(Collected data):
Start of Block

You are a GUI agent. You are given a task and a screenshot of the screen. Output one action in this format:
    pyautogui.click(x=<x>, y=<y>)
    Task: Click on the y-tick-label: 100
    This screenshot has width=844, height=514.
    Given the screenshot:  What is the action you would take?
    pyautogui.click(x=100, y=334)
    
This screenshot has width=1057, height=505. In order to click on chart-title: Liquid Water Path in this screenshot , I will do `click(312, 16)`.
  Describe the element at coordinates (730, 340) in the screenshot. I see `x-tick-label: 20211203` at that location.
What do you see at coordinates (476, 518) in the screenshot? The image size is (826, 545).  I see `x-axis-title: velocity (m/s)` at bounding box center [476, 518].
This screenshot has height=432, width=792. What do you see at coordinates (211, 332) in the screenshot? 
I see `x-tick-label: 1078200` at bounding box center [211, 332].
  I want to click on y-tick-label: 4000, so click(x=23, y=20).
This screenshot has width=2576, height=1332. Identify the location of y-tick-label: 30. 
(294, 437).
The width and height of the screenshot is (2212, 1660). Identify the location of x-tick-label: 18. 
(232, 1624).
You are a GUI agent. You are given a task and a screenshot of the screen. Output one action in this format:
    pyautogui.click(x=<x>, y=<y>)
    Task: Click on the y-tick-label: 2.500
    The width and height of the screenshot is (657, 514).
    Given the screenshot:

End of Block

(YOUR TASK): Can you copy out every one of the entries above word for word, without changing anything?

(WORKED SOLUTION):
You are a GUI agent. You are given a task and a screenshot of the screen. Output one action in this format:
    pyautogui.click(x=<x>, y=<y>)
    Task: Click on the y-tick-label: 100
    This screenshot has width=844, height=514.
    Given the screenshot:  What is the action you would take?
    pyautogui.click(x=100, y=334)
    
This screenshot has width=1057, height=505. In order to click on chart-title: Liquid Water Path in this screenshot , I will do `click(312, 16)`.
  Describe the element at coordinates (730, 340) in the screenshot. I see `x-tick-label: 20211203` at that location.
What do you see at coordinates (476, 518) in the screenshot? The image size is (826, 545).  I see `x-axis-title: velocity (m/s)` at bounding box center [476, 518].
This screenshot has height=432, width=792. What do you see at coordinates (211, 332) in the screenshot? 
I see `x-tick-label: 1078200` at bounding box center [211, 332].
  I want to click on y-tick-label: 4000, so click(x=23, y=20).
This screenshot has width=2576, height=1332. Identify the location of y-tick-label: 30. 
(294, 437).
The width and height of the screenshot is (2212, 1660). Identify the location of x-tick-label: 18. 
(232, 1624).
You are a GUI agent. You are given a task and a screenshot of the screen. Output one action in this format:
    pyautogui.click(x=<x>, y=<y>)
    Task: Click on the y-tick-label: 2.500
    The width and height of the screenshot is (657, 514).
    Given the screenshot:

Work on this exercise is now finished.